■ EXCERPTED TEXT
# Best ROM for Battery Life?



## Bendr0id (Sep 29, 2011)

Hello Android Gang,

I have been away from the ROM community for quite some time. Not sure if I just got burned out or if RL just got in the way for a bit (maybe a combination of both). I am back for now and was wondering if you guys could help me in deciding what ROM/ROMs I should try first.

For me, battery life is always the most important factor. I know that there a lot of variable that determine battery life, but what set up is giving you your best results? At this point I am using an outdated BB ROM (at least 2 updates behind). Battery life has been "okay". I can play JetPack Joyride (love that game) for about 10 minutes and it will drain about 10 percent of my battery. I can generally go about 8-10 hours of minimal use (few phone calls, texting, a little twitter action etc). That is with extended battery.

Got any ideas or thoughts? Thanks in advance.

Ben


----------



## imperivm (Jan 26, 2012)

leave it plugged in and stay at home.


----------



## OsoRemby (Jun 13, 2011)

Exactly

Sent from my Galaxy Nexus using RootzWiki


----------



## Bendr0id (Sep 29, 2011)

Okay....done. Just called and quit job.

■ PROVIDED MATERIAL

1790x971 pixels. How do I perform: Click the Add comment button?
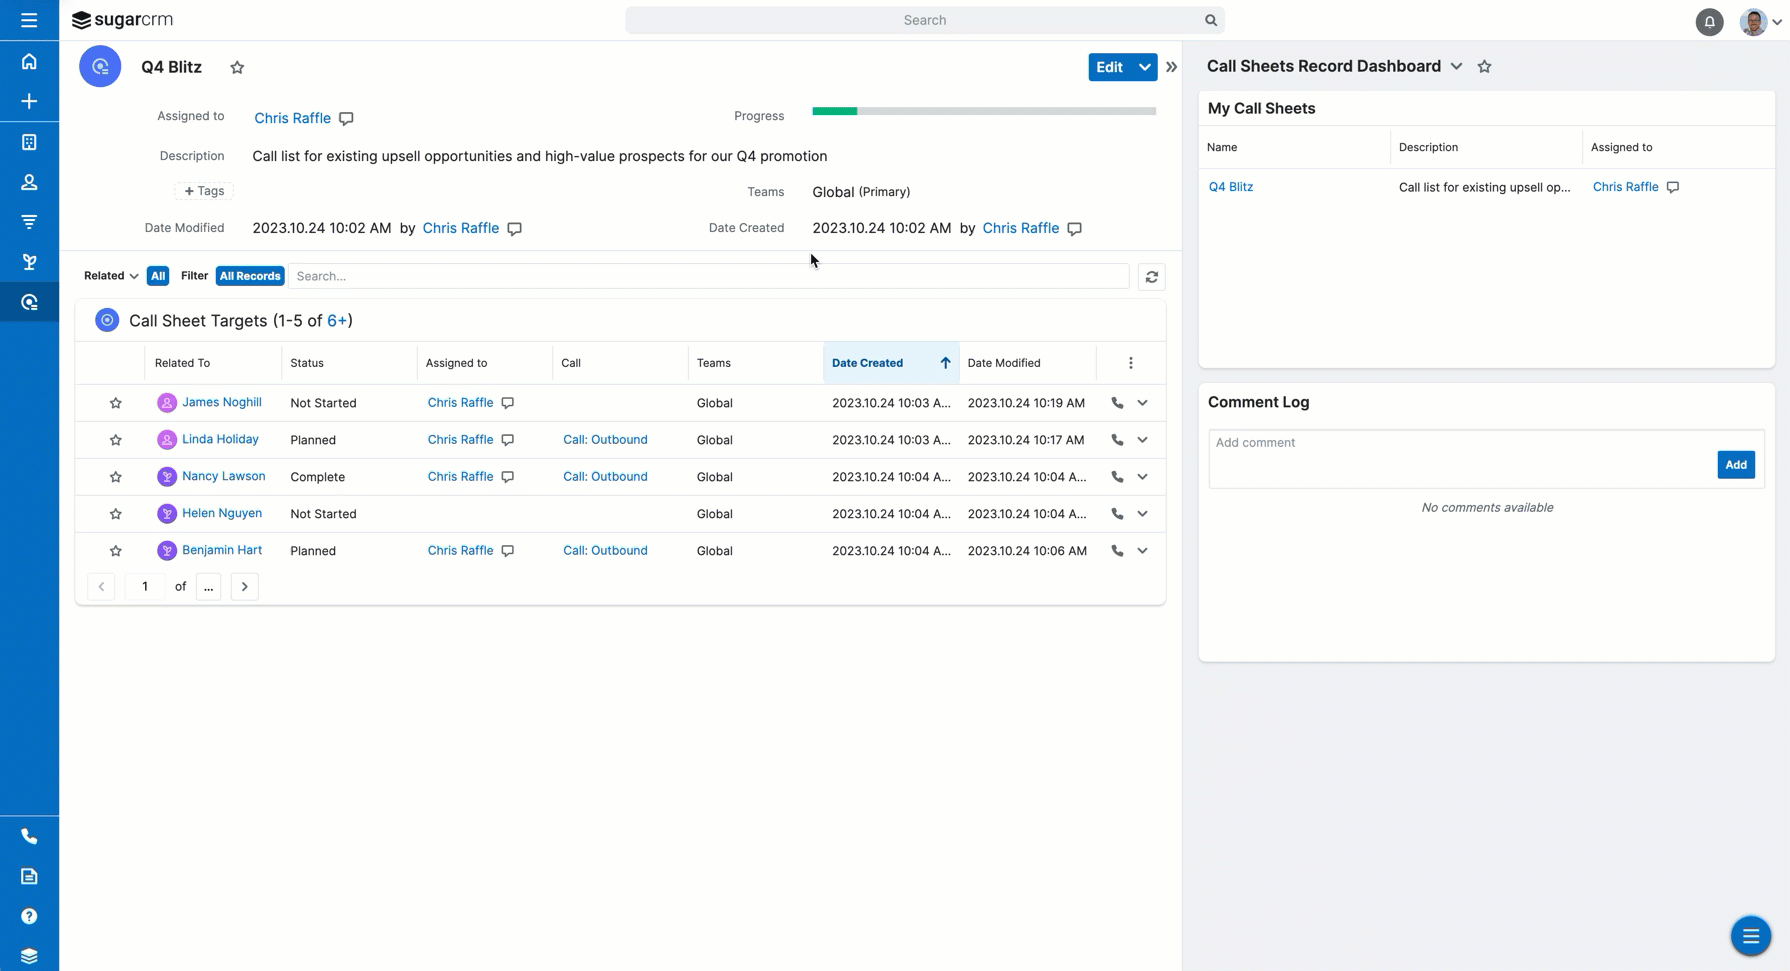1735,465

■ PROBLEMS TO SOLVE
1. In the battery-life forum thread, retype everything from "# Best ROM for" down to "with extended battery." with no changes.
2. According to the battery-life forum thread, how much battery does about 10 minutes of JetPack Joyride drain?

■ LIST OF SOLUTIONS
1.
# Best ROM for Battery Life?



## Bendr0id (Sep 29, 2011)

Hello Android Gang,

I have been away from the ROM community for quite some time. Not sure if I just got burned out or if RL just got in the way for a bit (maybe a combination of both). I am back for now and was wondering if you guys could help me in deciding what ROM/ROMs I should try first.

For me, battery life is always the most important factor. I know that there a lot of variable that determine battery life, but what set up is giving you your best results? At this point I am using an outdated BB ROM (at least 2 updates behind). Battery life has been "okay". I can play JetPack Joyride (love that game) for about 10 minutes and it will drain about 10 percent of my battery. I can generally go about 8-10 hours of minimal use (few phone calls, texting, a little twitter action etc). That is with extended battery.

2. About 10 percent.